Dataset entries:

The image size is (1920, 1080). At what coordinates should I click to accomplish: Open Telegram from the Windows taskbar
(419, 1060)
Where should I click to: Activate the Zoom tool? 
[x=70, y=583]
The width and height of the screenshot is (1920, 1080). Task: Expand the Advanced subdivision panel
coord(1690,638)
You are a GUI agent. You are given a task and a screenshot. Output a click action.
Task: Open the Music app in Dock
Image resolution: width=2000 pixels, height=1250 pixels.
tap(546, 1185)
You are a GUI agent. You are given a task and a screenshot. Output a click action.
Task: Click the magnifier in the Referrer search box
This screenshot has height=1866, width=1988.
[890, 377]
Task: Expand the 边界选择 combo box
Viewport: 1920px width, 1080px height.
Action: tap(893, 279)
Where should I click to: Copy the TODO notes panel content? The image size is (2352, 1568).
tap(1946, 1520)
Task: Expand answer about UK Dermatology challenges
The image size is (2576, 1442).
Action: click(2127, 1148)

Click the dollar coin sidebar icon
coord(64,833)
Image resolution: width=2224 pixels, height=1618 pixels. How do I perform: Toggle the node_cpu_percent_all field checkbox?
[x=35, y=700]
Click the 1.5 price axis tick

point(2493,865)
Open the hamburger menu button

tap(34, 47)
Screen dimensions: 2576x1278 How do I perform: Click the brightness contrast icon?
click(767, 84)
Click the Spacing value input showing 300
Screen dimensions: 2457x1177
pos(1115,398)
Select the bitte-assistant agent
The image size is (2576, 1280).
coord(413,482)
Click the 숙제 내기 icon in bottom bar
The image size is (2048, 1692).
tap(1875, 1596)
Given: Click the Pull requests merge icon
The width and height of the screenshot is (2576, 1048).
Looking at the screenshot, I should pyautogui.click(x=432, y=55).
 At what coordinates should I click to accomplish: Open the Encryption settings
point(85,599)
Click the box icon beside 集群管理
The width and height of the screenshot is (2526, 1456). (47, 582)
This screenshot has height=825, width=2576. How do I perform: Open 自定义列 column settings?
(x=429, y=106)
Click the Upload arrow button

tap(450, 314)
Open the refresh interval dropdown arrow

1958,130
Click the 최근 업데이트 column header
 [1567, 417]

Exercise instructions:
Print nothing but the lines from the one that contains "The image size is (2576, 1442)." to the final line of the data, both included, exactly as they read.

Solved problem:
The image size is (2576, 1442).
Action: click(2127, 1148)

Click the dollar coin sidebar icon
coord(64,833)
Image resolution: width=2224 pixels, height=1618 pixels. How do I perform: Toggle the node_cpu_percent_all field checkbox?
[x=35, y=700]
Click the 1.5 price axis tick

point(2493,865)
Open the hamburger menu button

tap(34, 47)
Screen dimensions: 2576x1278 How do I perform: Click the brightness contrast icon?
click(767, 84)
Click the Spacing value input showing 300
Screen dimensions: 2457x1177
pos(1115,398)
Select the bitte-assistant agent
The image size is (2576, 1280).
coord(413,482)
Click the 숙제 내기 icon in bottom bar
The image size is (2048, 1692).
tap(1875, 1596)
Given: Click the Pull requests merge icon
The width and height of the screenshot is (2576, 1048).
Looking at the screenshot, I should pyautogui.click(x=432, y=55).
 At what coordinates should I click to accomplish: Open the Encryption settings
point(85,599)
Click the box icon beside 集群管理
The width and height of the screenshot is (2526, 1456). (47, 582)
This screenshot has height=825, width=2576. How do I perform: Open 自定义列 column settings?
(x=429, y=106)
Click the Upload arrow button

tap(450, 314)
Open the refresh interval dropdown arrow

1958,130
Click the 최근 업데이트 column header
 [1567, 417]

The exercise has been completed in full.